In the last year, tech giants like Google and Facebook have undergone a reverse-metamorphasis in the minds of some: from the butterfly of democratic flowering, to the grub eating at the sacred fruit of rights and democracy. Significant public trust has been squandered with revelations of political manipulation of these platforms in elections and referendums. There is also an urgent need for action to protect privacy and decision-making from algorithmic bias. The EU’s General Data Protection laws, which come into effect in May, could be the start of a wave of more robust government and multilateral action to insist that tech giants become more socially responsible. At the same time, ICT companies’ practices can positively affect users’ freedom of expression and privacy, such as Microsoft’s five-year partnership with the Office of the UN High Commissioner for Human Rights to develop technology to better predict, analyse and respond to critical human rights situations.

Automation has long threatened the manual jobs of low-skilled, low-waged workers and developments in technology only renew this shift. But now, with the growth in artificial intelligence, traditionally middle-class jobs are also on the line. The threat of job losses is real and could drive new levels of inequality as wages are turned into profit, and capital concentrates even further in the hands of a few. But this is not inevitable. The same wealth could, with enlightened foresight and a focus on rights, end the slog of assembly lines, and provide retraining and work opportunities that pay a living wage. This could liberate working people, while enhancing the provision of rights and services such as health and education for all. The business and human rights movement must bring its powerful insight to the table, upstream, before the norms and rules are set.

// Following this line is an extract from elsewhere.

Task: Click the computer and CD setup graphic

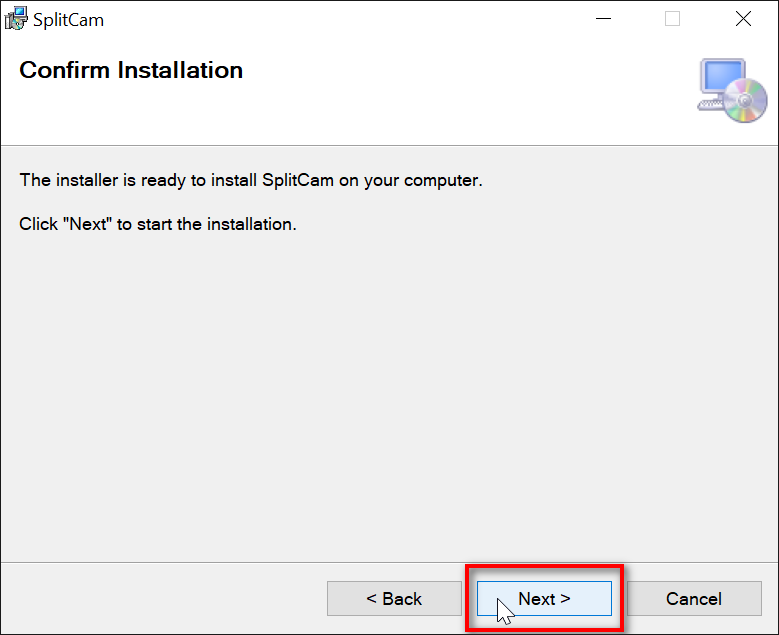Action: tap(732, 90)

The technology and human rights portal seeks to serve all our movement as a digital platform for news, debate and action on technology and human rights. We will cover the latest news and developments. We will encourage thought leaders to explain the new, positive applications and impacts of tech to our field – and there are many - alongside the allegations of abuse, and the threats to rights that emerge.

We encourage all of our allies and partners from civil society, business, and governments to contribute blogs from a rights perspective on the key topics around tech. Please use this platform to demonstrate the potential for a future of shared prosperity and shared security with tech, or conversely one of hyper-inequality, polarisation, and permanent surveillance. We look forward to a robust and enlightening debate that leads to action in business and human rights.